Rafał Majze, Implementation Director at ALUPROF S.A. explains that:
A great many factors play a part when it comes to choosing a specific system. In this area, preserving the building’s structure is crucial. With modular construction, the designers have to tackle new problems connected with relocating the segments in relation to one another. Another vital matter is the right damp proofing, which ensures that the modules and the joins between them are fully watertight. Guaranteeing the proper thermal and acoustic conditions is also an essential matter. When we’re working on a building in North America, we quite often have to bear in mind particulars like seismic risk and the threat of hurricanes. ALUPROF’s architectural systems are very well suited to those requirements. For the Bowery Hotel, we took our MB-SR50N façade system as a starting point and created a bespoke mullion and transom system. The structures that were used were designed on the basis of that.
A new example of a development in a similar location is the 6th Avenue Hotel in New York.
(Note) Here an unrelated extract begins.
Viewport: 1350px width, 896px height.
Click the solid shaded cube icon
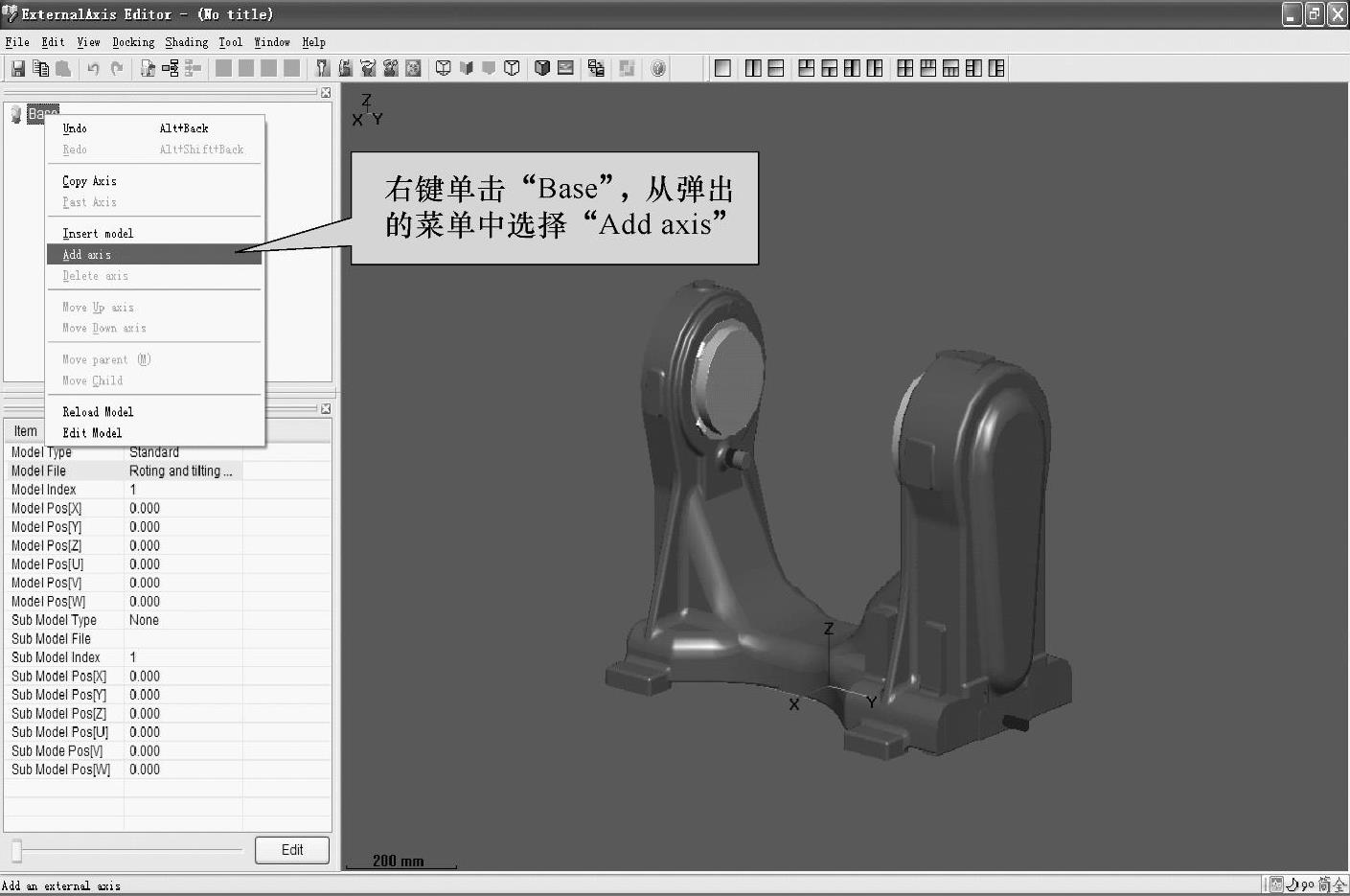542,68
The modules have been produced and on-site installation is planned for the second half of 2020. For this building, the MB-SR50N mullion and transom façade system by ALUPROF has been used and the windows are based on the company’s MB-70 system.
For offices and homes
ALUPROF’s experts continually propose new solutions to companies in the property sector in Poland and internationally. One of the ways that this has borne fruit is the company’s ongoing collaboration with developer Vastint Hospitality, which is building for Marriot International Inc.’s Moxy Hotels brand. For the buildings constructed using modular technology with wooden segments, ALUPROF has provided custom-designed solutions based on its MB-70 and MB-86 systems.
Rafał Majza remarks that:
The organisation in the factory of the Dutch module manufacturer is well worth noting. It’s based on the automotive sector. Production is combined with the kind of technological process found in car factories, where individual modules are fitted with successive elements at separate, dedicated workstations. This is one of the factors that has an effect on optimising the production process, while the actual construction of buildings on the basis of prefabricated modules streamlines the installation work. It facilitates the reduction of the time that takes by as much as fifty per cent in comparison with buildings constructed the standard way. And that translates into real savings for the developer and a quicker return on their investment.
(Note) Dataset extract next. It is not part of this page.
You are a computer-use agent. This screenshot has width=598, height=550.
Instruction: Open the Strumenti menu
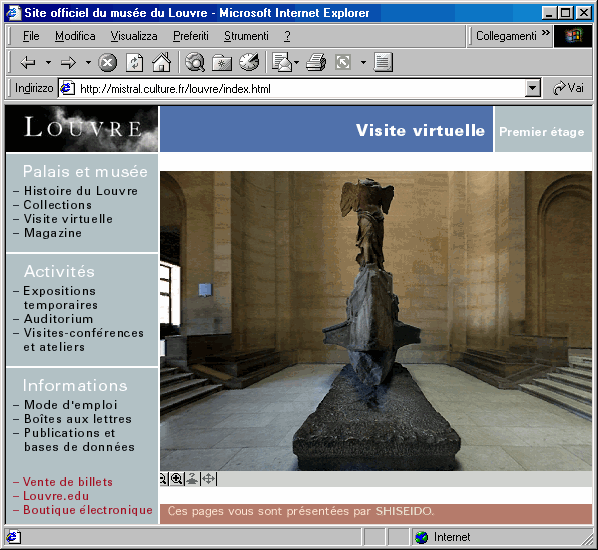[246, 36]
In collaboration with companies such as Ganther, ALUPROF has provided elements for those buildings in the form of mullion and transom façades from which the glazed entrance will be made.
In addition to the standard building types erected using modular technology, such as public buildings, hotels and large shops, the popularity enjoyed by single-family homes consisting of one segment or a number of segments joined together is steadily growing.